For the first time, we are recommending two books in tandem since they are two entirely different kinds of volumes while, at the same time, complementing each other well, especially for the fan who wishes to delve deeply into the life and mind of the enigmatic Louise Brooks. Barry Paris' biography of the star really needs no elaboration since it has been recognized as the authoritative word on Brooks' life since it was first published in 1989. Paris' excellent research is evident, and he handles a life of much scandal without scandalizing. As one reviewer noted, it is "not simply a summary of her movie plots and love affairs, but a serious work of film and social history." Whether you're a Louise Brooks fan or not, the insight Paris provides into this era in cinematic history is well worth the read.

One should not pick up Lulu in Hollywood expecting an autobiography nor a "nice" book.

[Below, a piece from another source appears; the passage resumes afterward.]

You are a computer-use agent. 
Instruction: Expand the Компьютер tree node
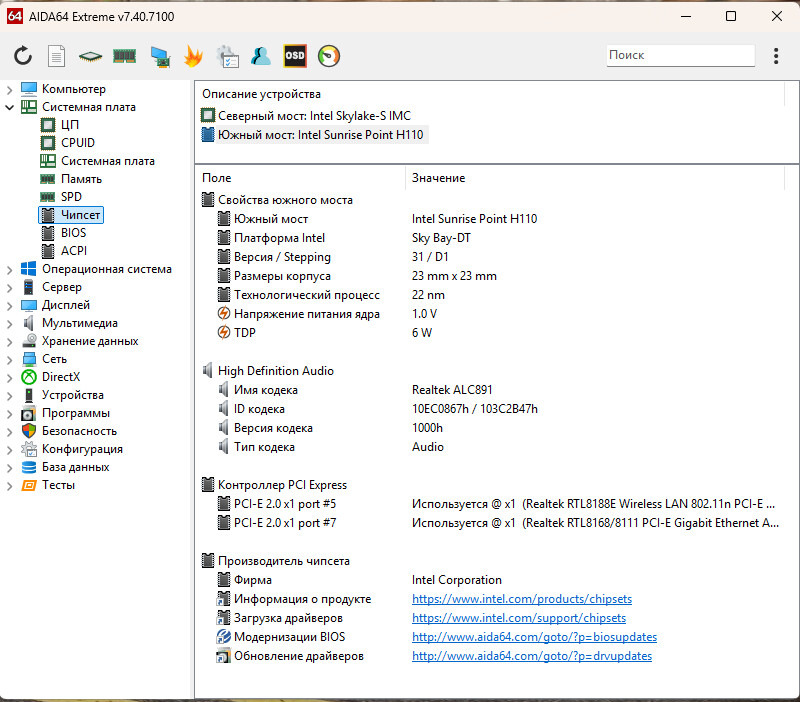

Brooks is sassy, ascerbic and irreverent. She writes in a no-holds-barred style and may even knock some cinema idol off the pedestal on which the fan has placed him or her. One reviewer said it best when he noted, "A tart, fleet, gossipy book, a whip-flicking display of wit and spite," adding "Louise Brooks emerges not as a white goddess wreathed in incense, but as a sassy companion, wisecracking, knowledgeable, completely free of cant and coy sentiment," . . . but, therein lies the charm of the book.